- [Task data]
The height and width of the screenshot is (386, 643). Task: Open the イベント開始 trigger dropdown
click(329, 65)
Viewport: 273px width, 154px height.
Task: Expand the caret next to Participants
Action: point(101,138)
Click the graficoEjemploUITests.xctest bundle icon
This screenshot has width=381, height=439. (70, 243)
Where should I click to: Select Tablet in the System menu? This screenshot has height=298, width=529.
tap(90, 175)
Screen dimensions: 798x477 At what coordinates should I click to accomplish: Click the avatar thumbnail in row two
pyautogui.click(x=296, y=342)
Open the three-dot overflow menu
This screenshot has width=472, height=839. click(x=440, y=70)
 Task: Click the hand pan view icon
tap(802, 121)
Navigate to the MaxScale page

---

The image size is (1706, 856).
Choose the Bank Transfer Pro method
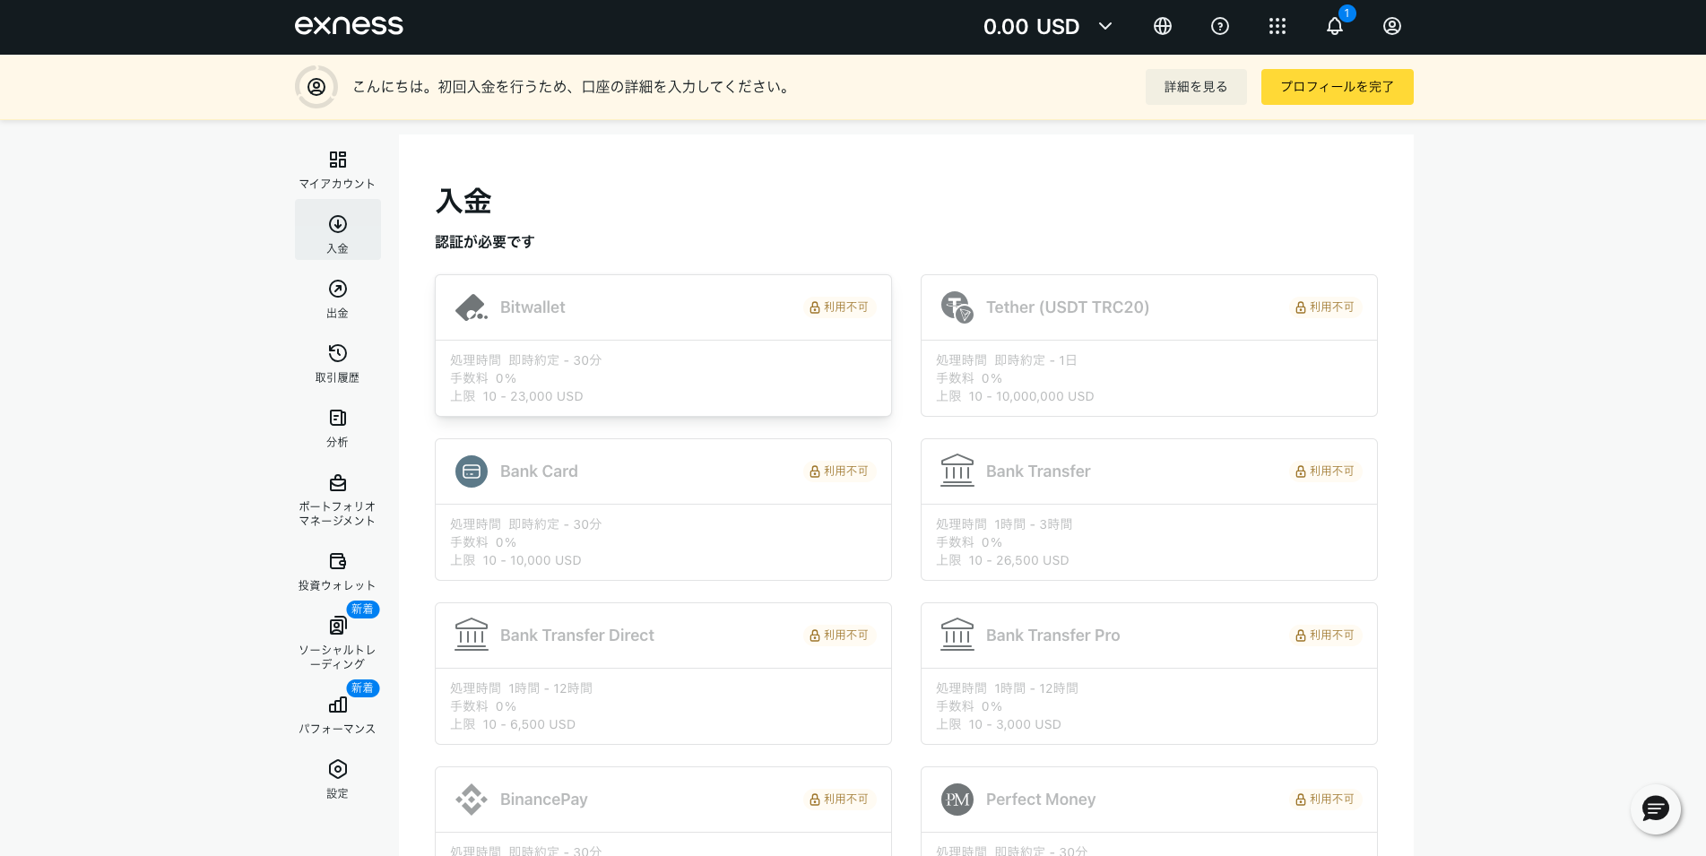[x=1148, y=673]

- [Task brief]
Reproduce verbatim the lines of the entries that begin with the line containing "The height and" and end with the line containing "Action: point(101,138)", both included.

- [Completed task]
The height and width of the screenshot is (386, 643). Task: Open the イベント開始 trigger dropdown
click(329, 65)
Viewport: 273px width, 154px height.
Task: Expand the caret next to Participants
Action: point(101,138)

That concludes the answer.